Update 17/5/2020 : Trails with dogs in the UK
Dogs have an exceptional sense of smell, many animals are better than humans in this respect, even though mothers can usually pick t-shirts worn by their children out of a pile. We all know dogs have been trained to detect heroin and other drugs, promting smugglers to hid them in coffee for instance.
From talking to dog training experts we learned that dogs can be trained for a lot of jobs, but always one job at a time, unless its natural behaviour. They trade performance on a detection job for play and attention, and what they will do shifts constantly dependent on what you reward with play.
Dogs can smell pathogens and diseases, some diseases cause our body to produce ammonia or aceton which is easy to detect, but diseases with less dramatic effect have also been detected, amongs others the flu. When we looked into this we found that dogs have been trained to detect bird flu (H1N1 or avian influenze) and could do it quite reliably:
“The dogs are performing at 97-98 percent accuracy as a group,”

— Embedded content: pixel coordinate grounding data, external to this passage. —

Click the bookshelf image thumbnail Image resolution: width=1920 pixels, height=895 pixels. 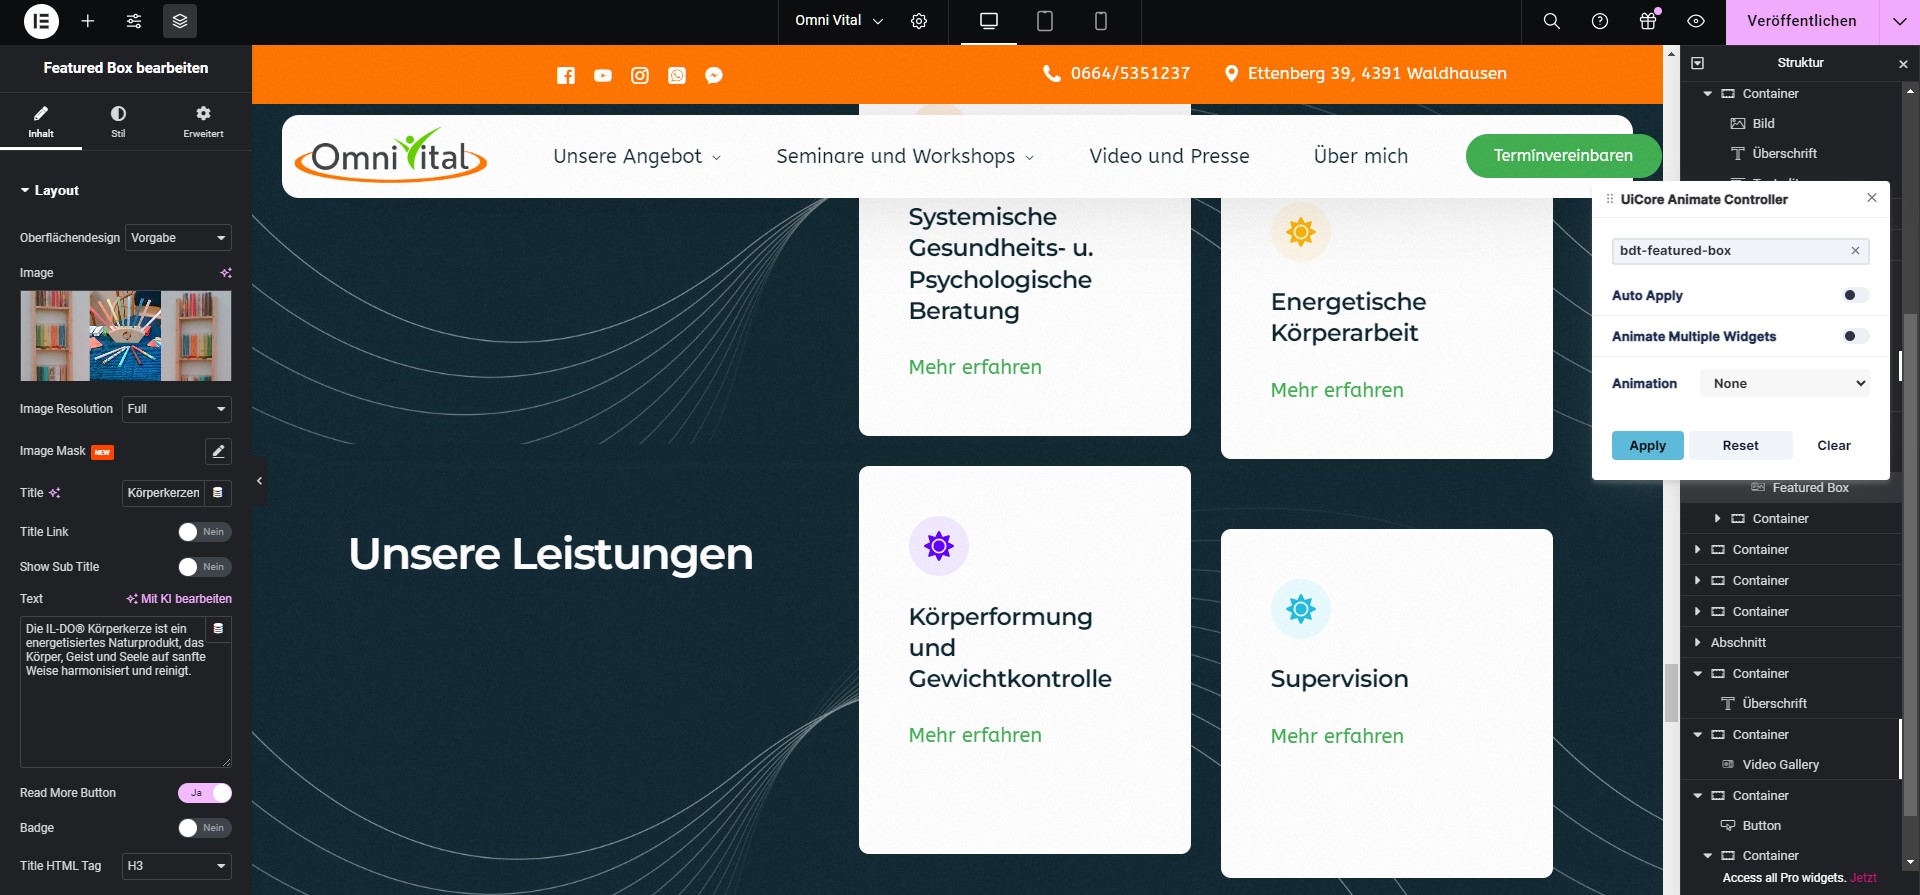pyautogui.click(x=126, y=336)
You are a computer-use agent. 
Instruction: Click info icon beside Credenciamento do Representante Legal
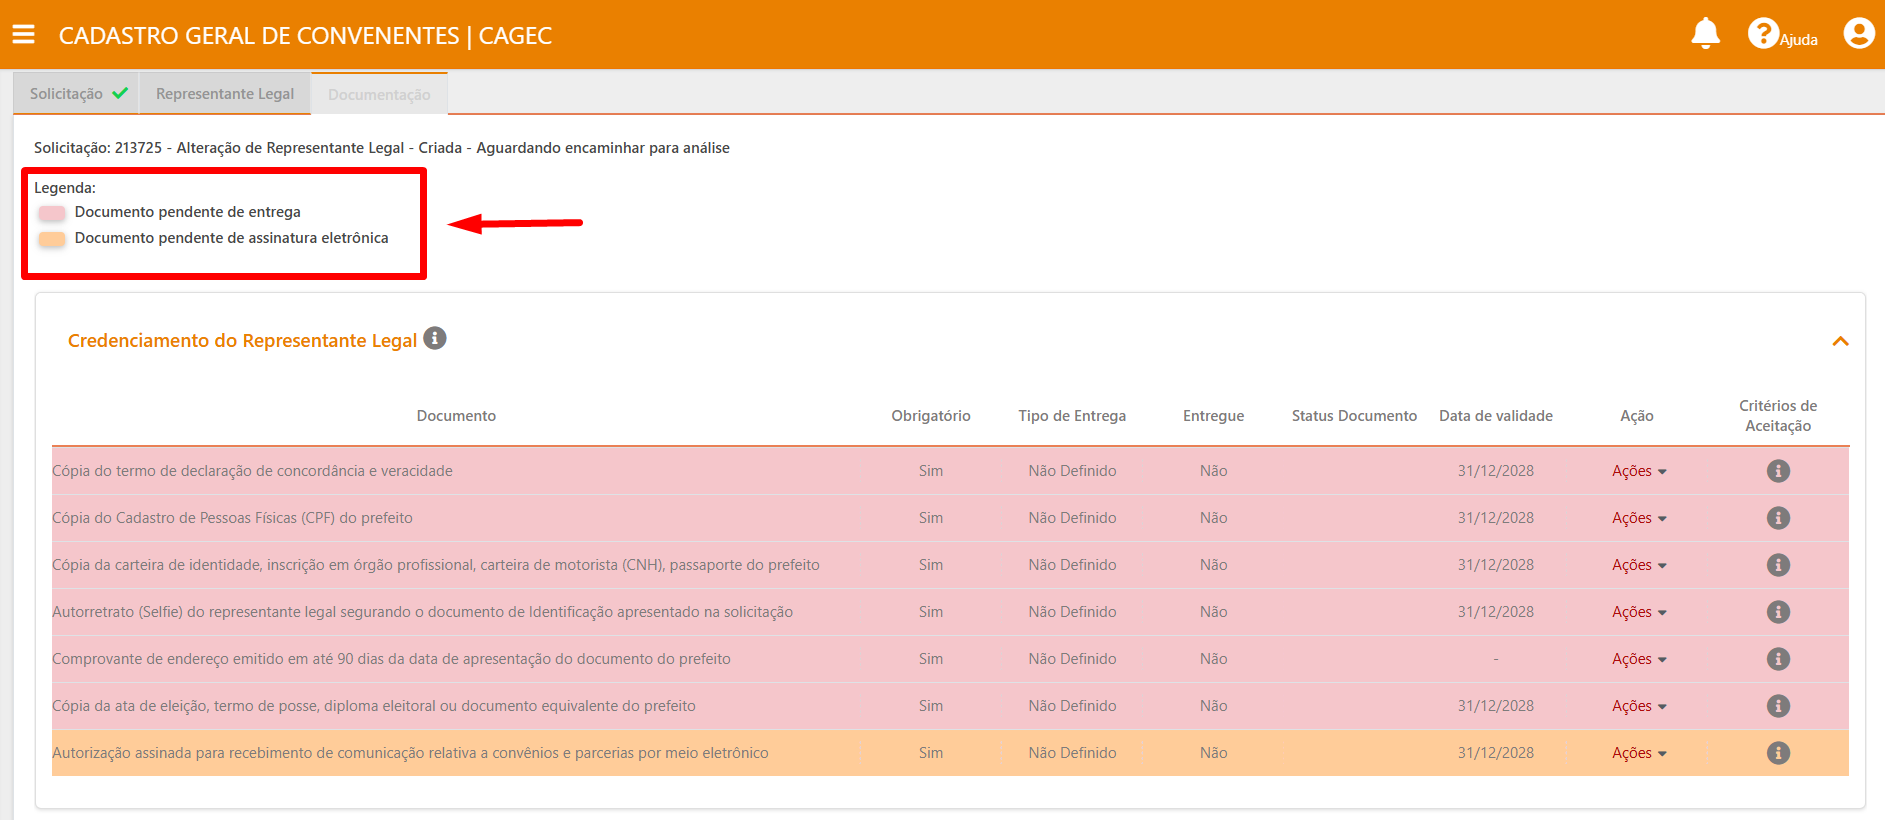(x=435, y=339)
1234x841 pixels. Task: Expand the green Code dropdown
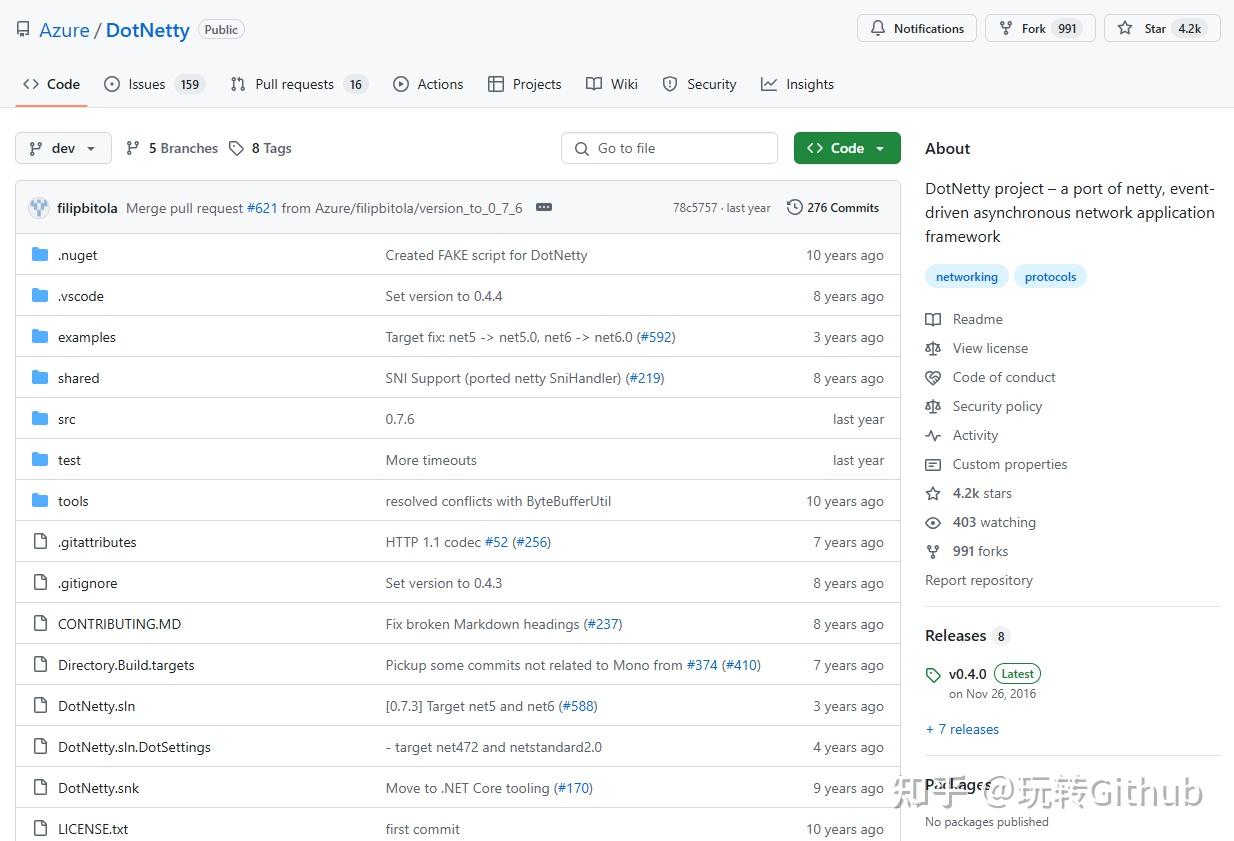[x=847, y=148]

Another disease dogs can detect is cancer. The most interesting aspect of this ability is the stage in which the cancer is present in the patient.
Cancers are growths that are developing blood vessels and may be distressed causing them to emit a smell. It may be that the process of infection of the coronavirus also produces specific chemicals and protiens a dog can smell on our breath, or even from further away. The virus is breaking into cells, the cell will start making the virus and burst releasing the virus into the air.
There is a risk though that dogs actually contract the virus themselves. The question is then how contageous and affected would they be. Its also a question how long it would take to train a dog if it where possible or what the dog would be trained on, a real virus or a patient or a destroyed virus? It may not be as easy as we like but we think dogs may be a great patner in detecting infected people and help us stop the spread from infected but not sick patients.